» Exercise prompt
From the data below, repeat everything exactly except the images.

» Working data

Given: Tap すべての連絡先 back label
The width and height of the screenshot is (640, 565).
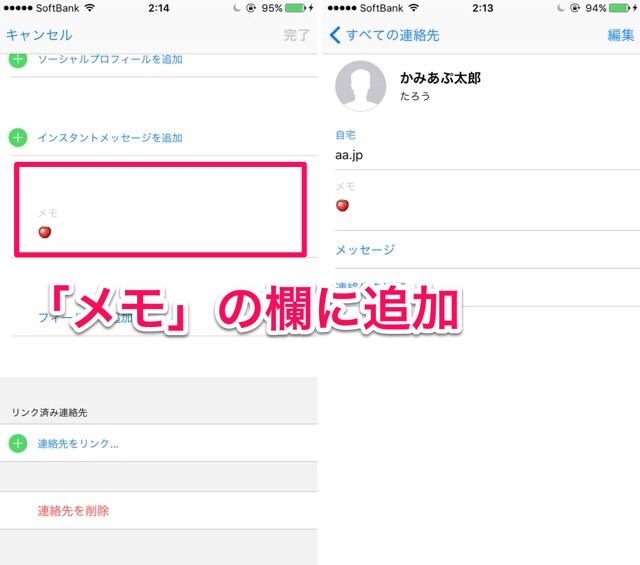Looking at the screenshot, I should (393, 35).
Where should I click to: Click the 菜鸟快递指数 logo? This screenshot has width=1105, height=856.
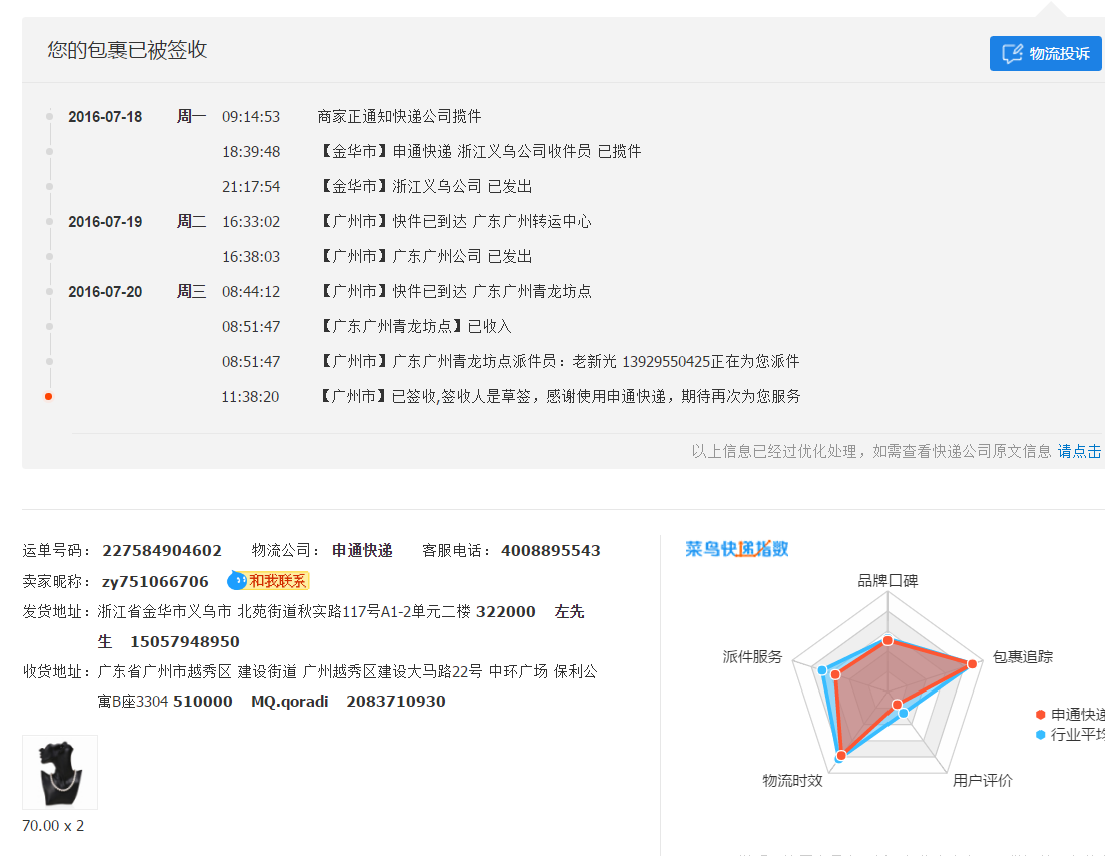[737, 549]
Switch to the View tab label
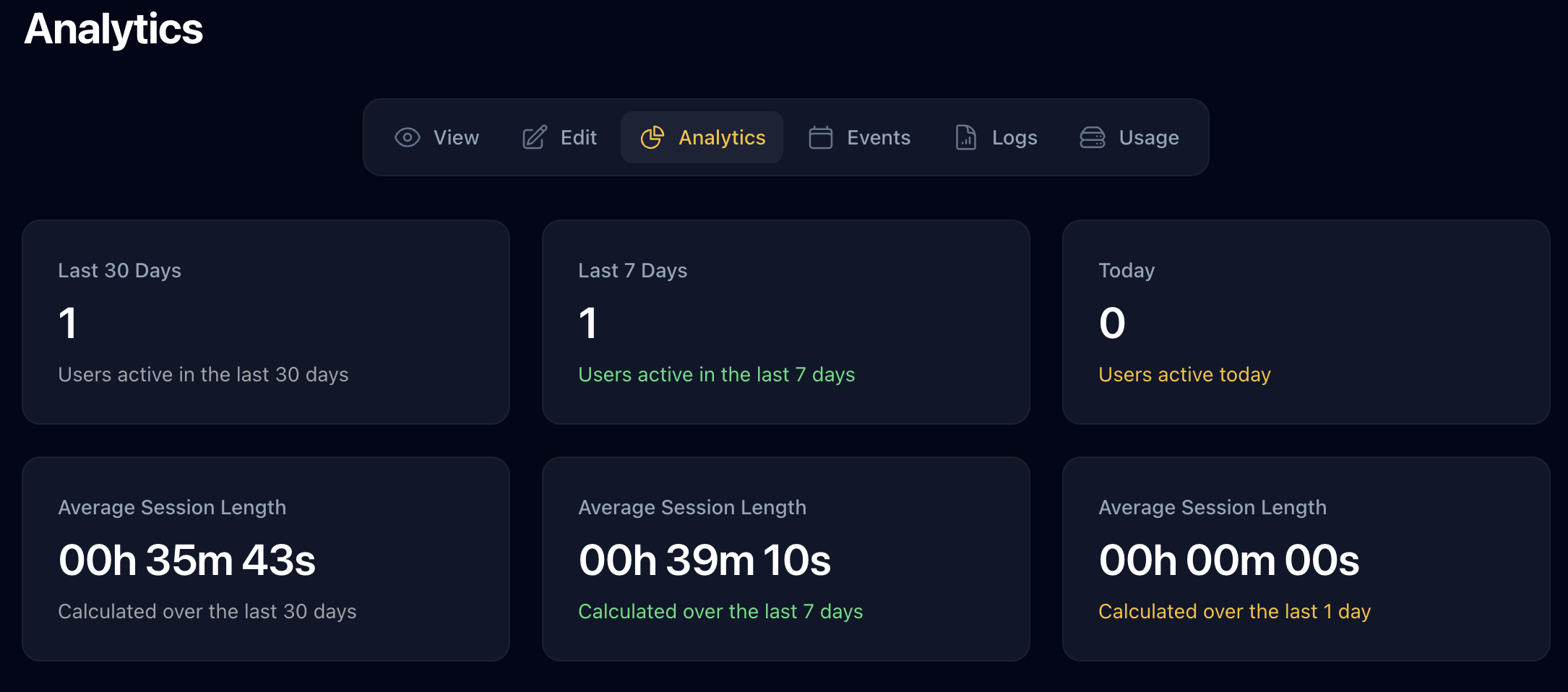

» Task response
Given: Tap すべての連絡先 back label
The width and height of the screenshot is (640, 565).
Looking at the screenshot, I should (393, 35).
Where should I click to: Click the 菜鸟快递指数 logo? This screenshot has width=1105, height=856.
[737, 549]
Switch to the View tab label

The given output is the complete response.